Rewrite every entry, changing each occurrence of "screenshot" to "screen capture" and leaving everything else unchanged. Omit the pictures from your answer.
***
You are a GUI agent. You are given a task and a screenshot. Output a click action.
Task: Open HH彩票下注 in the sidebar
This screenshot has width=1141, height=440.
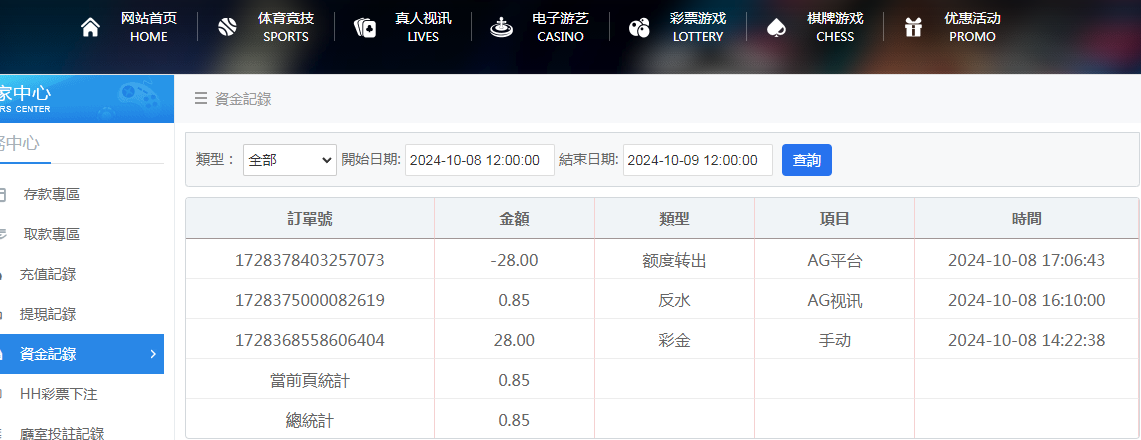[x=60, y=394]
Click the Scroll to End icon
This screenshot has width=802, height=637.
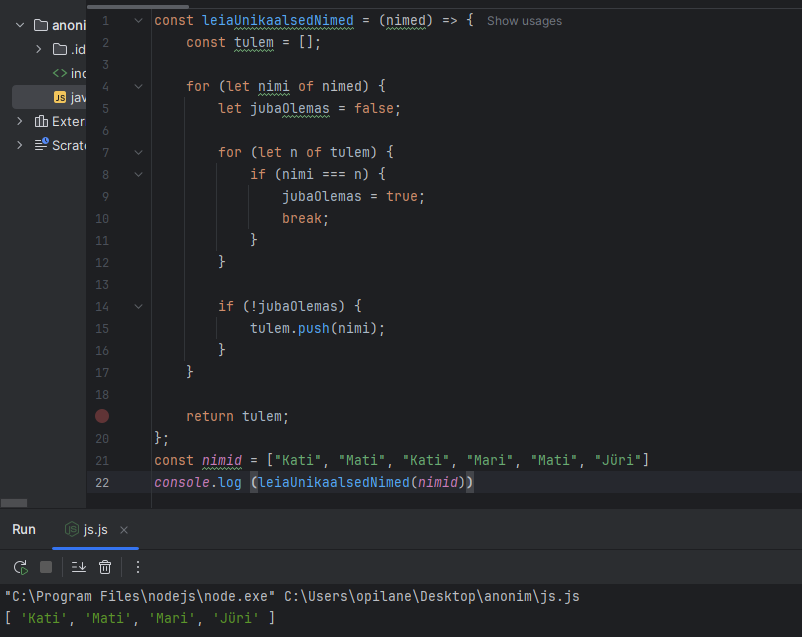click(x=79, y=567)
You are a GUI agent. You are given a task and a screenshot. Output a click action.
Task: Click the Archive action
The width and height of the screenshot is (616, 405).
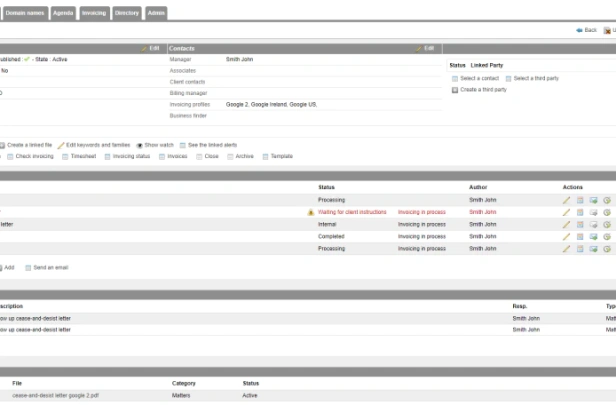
***
• _SOLVED PROBLEM_
You are a GUI agent. You are given a task and a screen capture. Output a click action.
Task: Open HH彩票下注 in the sidebar
This screen capture has width=1141, height=440.
[x=60, y=394]
Click the Scroll to End icon
This screen capture has width=802, height=637.
click(x=79, y=567)
You are a GUI agent. You are given a task and a screen capture. Output a click action.
Task: Click the Archive action
The width and height of the screen capture is (616, 405).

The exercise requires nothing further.